Nevertheless, Bielsa leaves having presided over a genuine renaissance at one of English football’s grand old institutions, albeit one in grave danger right now.
The 66-year-old arrived in West Yorkshire in June 2018 and took a team who had laboured to 13th in the Championship to a third-placed finish in his first season.
The following year, at the height of the pandemic, Bielsa got Leeds promoted as title winners and then inspired a ninth-placed finish in the top flight last term.
Moreover, he did it in style.
Leeds played an exhilarating, high-tempo brand of football which earned them the tag “the great entertainers” on their Premier League return.
Under Bielsa’s notoriously gruelling “murderball” training sessions, Leeds became incredibly fit, often out-running opponents while dominating possession.
Highlight reels? Take your pick.
Bielsa’s first game at Elland Road when Stoke City were blown away, the Spygate saga in January 20219, and the Pablo Hernandez-inspired win at Swansea which effectively secured Leeds’ return to the big time after 16 seasons away.
They won seven of their last 10 Premier League games last term, including a famous victory at Manchester City, confirming Leeds were firmly – finally – back on the map.

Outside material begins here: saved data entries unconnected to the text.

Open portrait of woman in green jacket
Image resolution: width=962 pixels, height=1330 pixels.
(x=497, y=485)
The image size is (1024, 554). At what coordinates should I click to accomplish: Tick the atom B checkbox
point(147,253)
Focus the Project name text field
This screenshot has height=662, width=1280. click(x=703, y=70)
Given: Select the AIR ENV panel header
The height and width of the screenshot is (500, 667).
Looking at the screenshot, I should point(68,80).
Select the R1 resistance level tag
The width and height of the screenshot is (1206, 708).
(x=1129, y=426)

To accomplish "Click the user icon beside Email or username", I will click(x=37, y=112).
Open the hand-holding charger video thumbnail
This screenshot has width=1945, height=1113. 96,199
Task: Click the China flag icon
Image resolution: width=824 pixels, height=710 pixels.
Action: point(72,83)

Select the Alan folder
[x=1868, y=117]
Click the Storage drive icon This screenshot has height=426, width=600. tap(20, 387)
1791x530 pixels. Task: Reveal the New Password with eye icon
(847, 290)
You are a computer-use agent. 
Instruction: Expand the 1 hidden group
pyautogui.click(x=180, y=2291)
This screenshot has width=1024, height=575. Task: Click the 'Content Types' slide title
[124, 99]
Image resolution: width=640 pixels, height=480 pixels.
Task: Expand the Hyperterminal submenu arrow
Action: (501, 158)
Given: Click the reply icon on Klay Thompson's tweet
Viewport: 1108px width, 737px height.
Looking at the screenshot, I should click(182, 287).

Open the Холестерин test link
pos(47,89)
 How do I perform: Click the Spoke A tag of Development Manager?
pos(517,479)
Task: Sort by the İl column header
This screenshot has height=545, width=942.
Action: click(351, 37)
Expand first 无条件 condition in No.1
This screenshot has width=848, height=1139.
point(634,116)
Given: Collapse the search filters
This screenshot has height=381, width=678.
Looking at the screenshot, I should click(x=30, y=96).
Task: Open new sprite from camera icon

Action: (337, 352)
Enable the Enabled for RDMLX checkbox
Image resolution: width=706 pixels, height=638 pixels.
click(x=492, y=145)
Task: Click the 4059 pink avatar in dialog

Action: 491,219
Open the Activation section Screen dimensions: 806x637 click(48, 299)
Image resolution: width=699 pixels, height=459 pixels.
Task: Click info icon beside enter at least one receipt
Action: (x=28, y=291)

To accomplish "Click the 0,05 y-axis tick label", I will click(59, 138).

Homegrown midfielder Kalvin Phillips, who came to symbolise the club’s resurgence under Bielsa, was arguably England’s best player at the Euros last summer.
He is now a fixture in Gareth Southgate’s side while Patrick Bamford was capped for the first time earlier this season.
Yet Bielsa’s impact went deeper than improving individual players.
After so many years in the doldrums, with ruinous owners and mediocre managers, Bielsa changed the entire culture of Leeds United.
From that very first game against Stoke, a 3-1 victory at a mesmerised Elland Road, Leeds supporters began to walk a little taller.
Bielsa made following Leeds fashionable again and his idiosyncrasies merely added to the intrigue.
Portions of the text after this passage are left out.